To do → Write out every line below that contains "computer".

Records drawn from a dataset

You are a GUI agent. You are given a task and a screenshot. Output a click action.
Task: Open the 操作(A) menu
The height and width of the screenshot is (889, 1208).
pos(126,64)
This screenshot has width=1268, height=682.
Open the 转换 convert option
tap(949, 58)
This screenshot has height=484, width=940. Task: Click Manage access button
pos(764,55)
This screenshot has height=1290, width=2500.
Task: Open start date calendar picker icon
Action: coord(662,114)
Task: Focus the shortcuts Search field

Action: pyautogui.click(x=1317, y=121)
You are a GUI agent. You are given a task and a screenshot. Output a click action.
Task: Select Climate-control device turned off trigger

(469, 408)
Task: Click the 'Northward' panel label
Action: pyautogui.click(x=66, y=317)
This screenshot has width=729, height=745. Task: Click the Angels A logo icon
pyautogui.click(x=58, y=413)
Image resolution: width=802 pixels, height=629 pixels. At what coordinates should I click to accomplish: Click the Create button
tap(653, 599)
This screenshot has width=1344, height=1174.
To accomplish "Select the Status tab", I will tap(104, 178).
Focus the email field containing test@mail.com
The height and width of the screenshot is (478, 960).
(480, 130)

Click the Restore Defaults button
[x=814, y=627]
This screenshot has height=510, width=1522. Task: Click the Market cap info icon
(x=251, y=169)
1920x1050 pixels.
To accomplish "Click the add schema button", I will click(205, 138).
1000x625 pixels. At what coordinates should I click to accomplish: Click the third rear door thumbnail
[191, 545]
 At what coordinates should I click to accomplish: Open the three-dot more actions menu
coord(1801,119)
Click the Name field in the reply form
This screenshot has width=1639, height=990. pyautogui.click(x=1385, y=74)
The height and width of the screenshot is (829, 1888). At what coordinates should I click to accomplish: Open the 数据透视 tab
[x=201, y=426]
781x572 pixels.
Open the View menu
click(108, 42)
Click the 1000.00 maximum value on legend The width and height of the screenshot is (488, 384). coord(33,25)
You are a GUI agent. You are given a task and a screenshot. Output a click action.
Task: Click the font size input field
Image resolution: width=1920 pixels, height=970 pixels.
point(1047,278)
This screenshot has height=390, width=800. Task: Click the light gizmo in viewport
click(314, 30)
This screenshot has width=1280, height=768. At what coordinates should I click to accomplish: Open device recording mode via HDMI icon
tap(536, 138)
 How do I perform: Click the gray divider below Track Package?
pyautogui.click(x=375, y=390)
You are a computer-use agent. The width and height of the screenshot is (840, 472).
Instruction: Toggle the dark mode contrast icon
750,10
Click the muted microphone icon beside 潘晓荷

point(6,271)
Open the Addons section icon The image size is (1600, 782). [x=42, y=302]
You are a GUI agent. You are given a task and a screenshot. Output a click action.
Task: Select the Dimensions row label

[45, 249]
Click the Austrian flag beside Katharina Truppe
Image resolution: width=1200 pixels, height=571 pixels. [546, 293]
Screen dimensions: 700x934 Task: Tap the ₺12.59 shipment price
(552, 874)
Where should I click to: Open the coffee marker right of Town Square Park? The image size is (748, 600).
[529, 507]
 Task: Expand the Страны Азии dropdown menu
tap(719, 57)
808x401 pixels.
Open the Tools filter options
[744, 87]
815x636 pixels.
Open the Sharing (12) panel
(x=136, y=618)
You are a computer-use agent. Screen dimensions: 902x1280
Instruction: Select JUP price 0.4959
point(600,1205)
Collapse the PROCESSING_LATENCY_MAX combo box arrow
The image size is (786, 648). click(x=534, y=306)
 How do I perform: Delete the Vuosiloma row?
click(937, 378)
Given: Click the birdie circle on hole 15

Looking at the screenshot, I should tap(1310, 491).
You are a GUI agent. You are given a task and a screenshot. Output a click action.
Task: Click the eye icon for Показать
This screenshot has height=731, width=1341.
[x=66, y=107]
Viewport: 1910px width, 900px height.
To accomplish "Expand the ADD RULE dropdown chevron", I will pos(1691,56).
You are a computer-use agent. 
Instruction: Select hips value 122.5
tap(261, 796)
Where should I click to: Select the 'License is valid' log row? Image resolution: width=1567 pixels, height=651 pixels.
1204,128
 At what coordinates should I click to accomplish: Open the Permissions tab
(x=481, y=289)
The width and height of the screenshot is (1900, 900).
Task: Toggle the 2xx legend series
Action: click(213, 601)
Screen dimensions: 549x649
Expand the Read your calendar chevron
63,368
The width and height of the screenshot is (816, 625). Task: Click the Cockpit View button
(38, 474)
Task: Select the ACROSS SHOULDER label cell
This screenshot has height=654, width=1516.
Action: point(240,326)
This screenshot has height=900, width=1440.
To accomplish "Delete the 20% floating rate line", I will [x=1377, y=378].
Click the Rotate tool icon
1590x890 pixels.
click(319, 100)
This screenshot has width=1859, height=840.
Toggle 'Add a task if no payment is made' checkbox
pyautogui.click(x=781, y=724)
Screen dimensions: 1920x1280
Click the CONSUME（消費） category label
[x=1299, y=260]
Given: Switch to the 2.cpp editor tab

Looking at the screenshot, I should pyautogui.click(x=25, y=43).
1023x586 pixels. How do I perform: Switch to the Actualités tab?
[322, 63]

Written answer →
You are a computer-use agent. The width and height of the screenshot is (840, 472).
You are a computer-use agent. Screen dimensions: 902x1280
You are a computer-use agent. 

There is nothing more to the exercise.